- WHAT TO PRODUCE
Starting with the line containing "You are a computer-use" and going on through the end of the listing, rewrite those lines with "Viewport" changed to "Display" and everything else kept the same. Omit the pictures from your answer.

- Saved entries
━━━━━━
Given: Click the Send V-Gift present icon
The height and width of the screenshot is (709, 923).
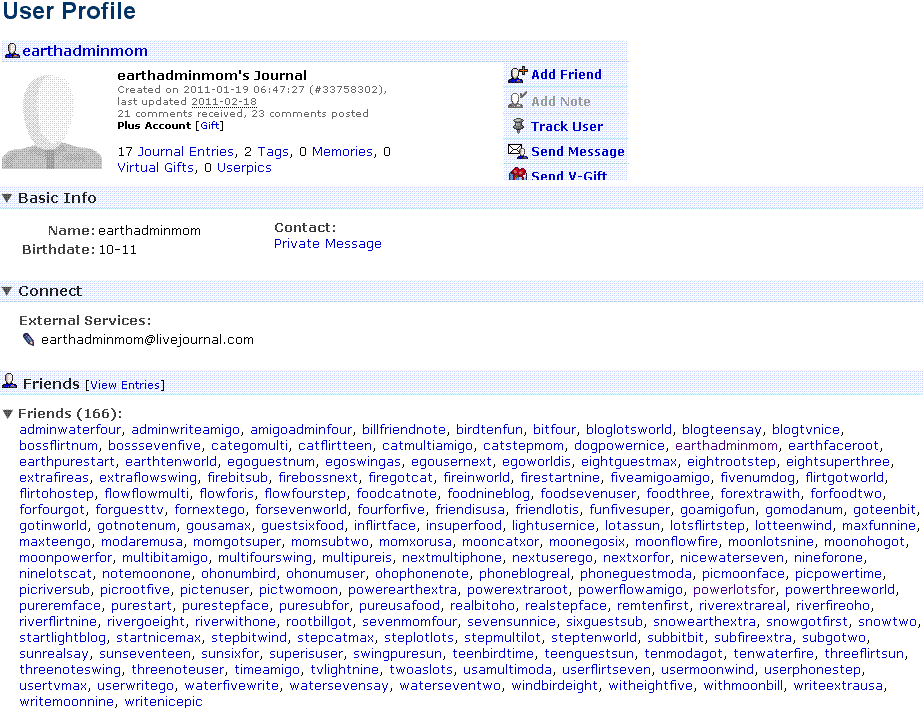Looking at the screenshot, I should 517,175.
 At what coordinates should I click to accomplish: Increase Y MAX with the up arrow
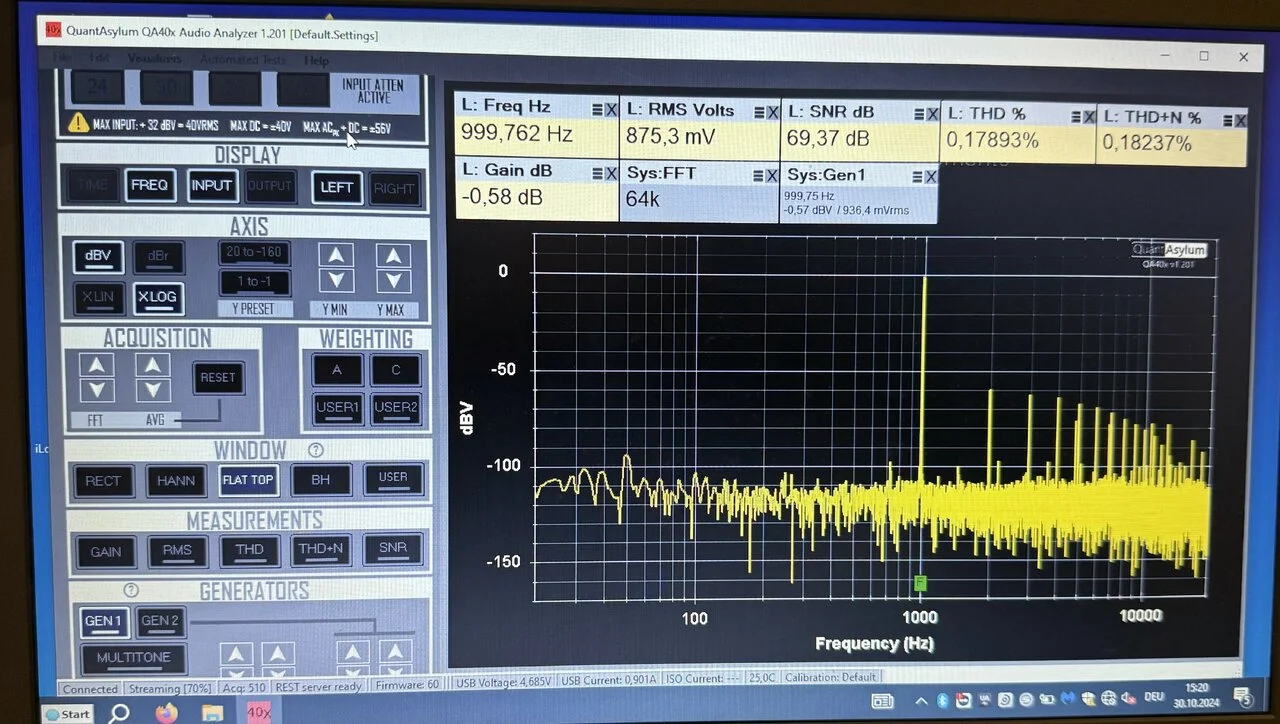[x=393, y=255]
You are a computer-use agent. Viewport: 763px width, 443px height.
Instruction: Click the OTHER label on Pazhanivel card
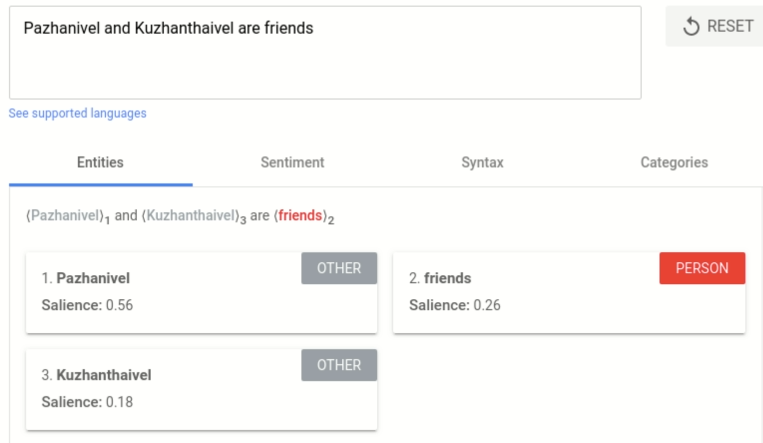(339, 268)
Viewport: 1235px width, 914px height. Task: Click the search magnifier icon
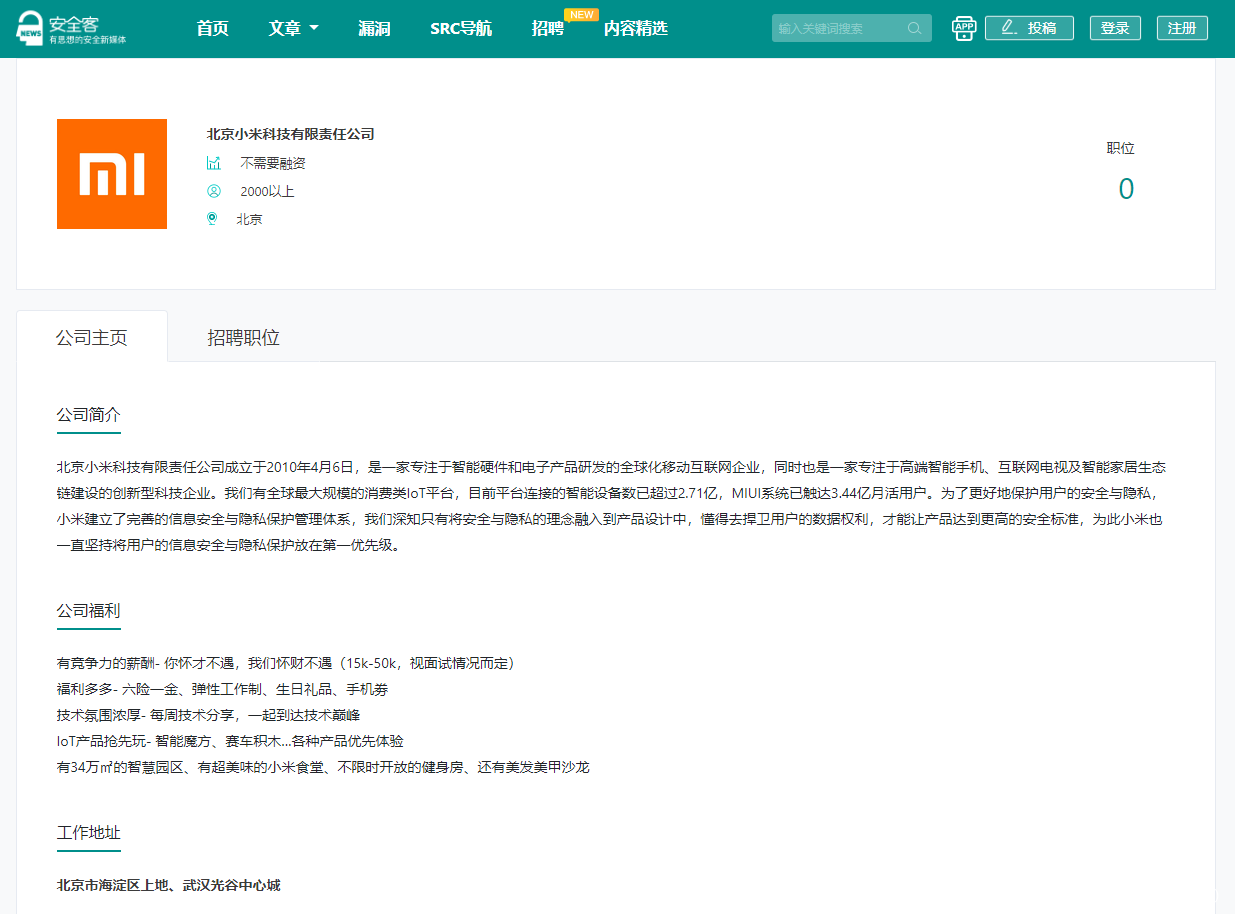[x=914, y=28]
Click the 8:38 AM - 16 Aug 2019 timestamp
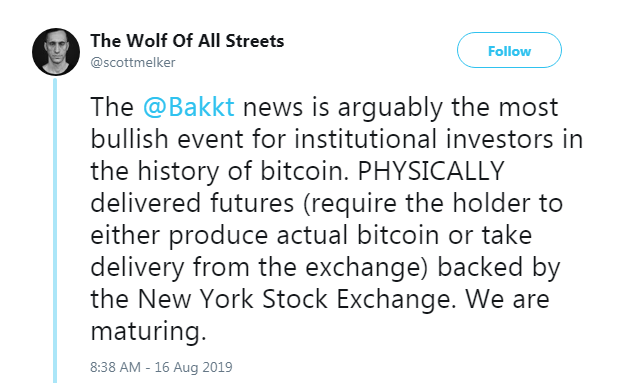The image size is (631, 383). click(161, 367)
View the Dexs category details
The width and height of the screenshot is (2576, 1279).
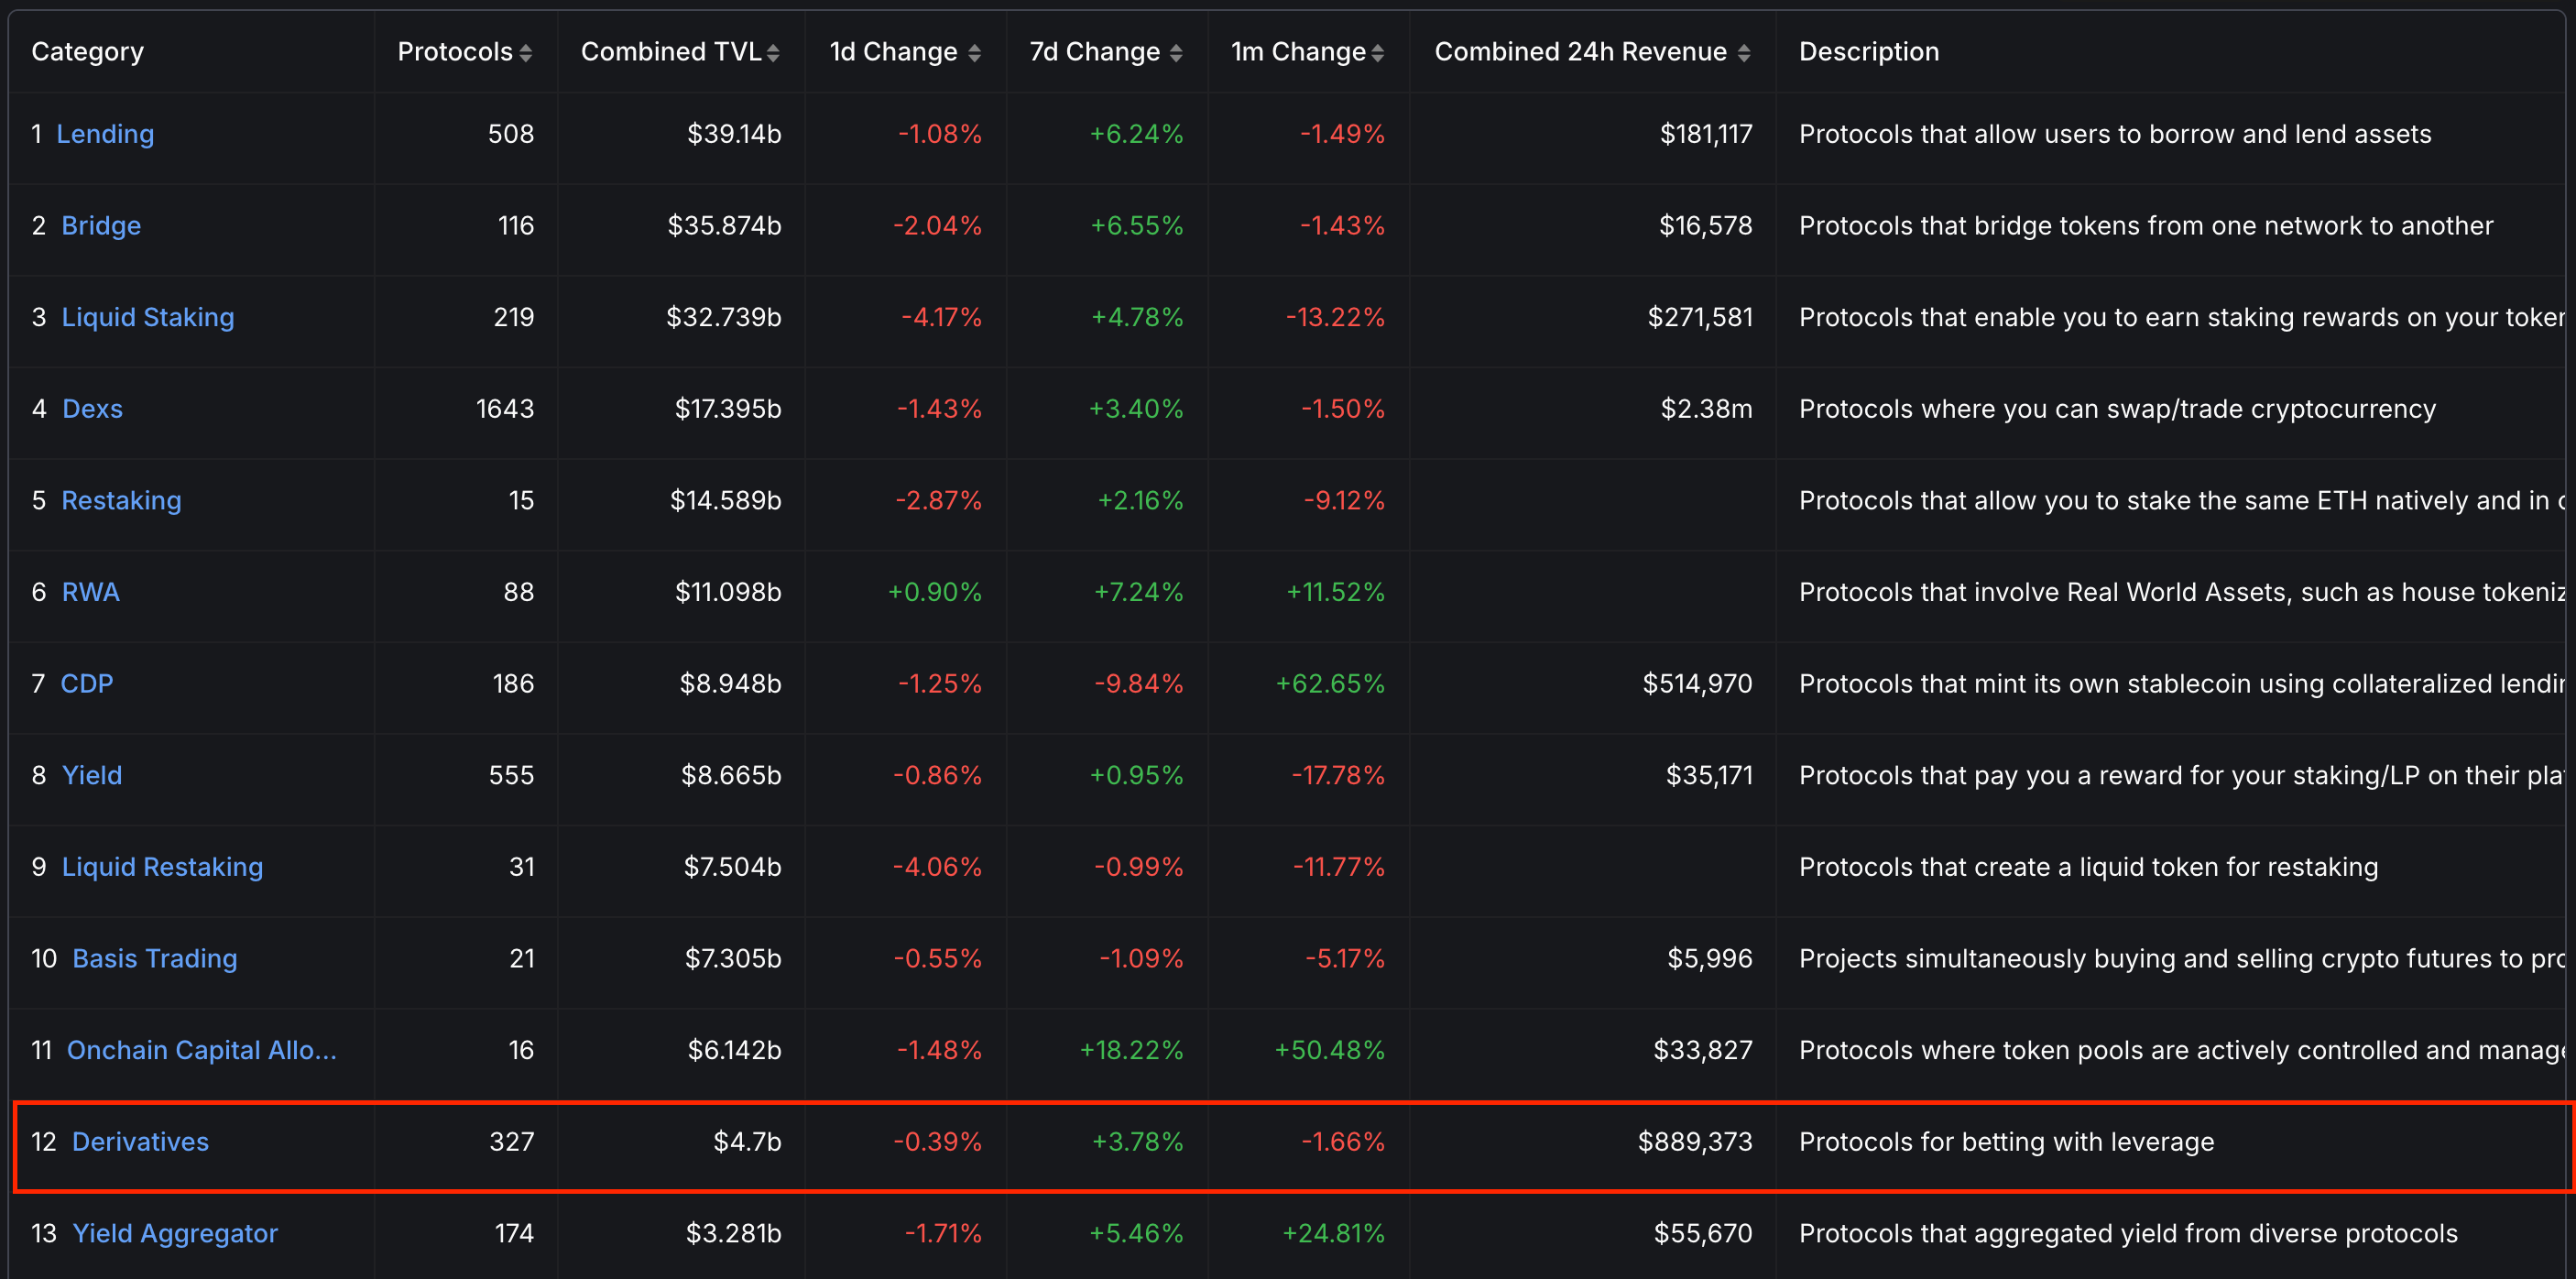coord(92,408)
━━━━━━
- ANSWER FOR THE TASK
You are a computer-use agent. Display: 763px width, 443px height.
Instruction: Click the OTHER label on Pazhanivel card
(339, 268)
Display: 1235px width, 914px height. Task: Click the search magnifier icon
[x=914, y=28]
Click the 8:38 AM - 16 Aug 2019 timestamp
The image size is (631, 383). click(161, 367)
View the Dexs category details
The width and height of the screenshot is (2576, 1279).
coord(92,408)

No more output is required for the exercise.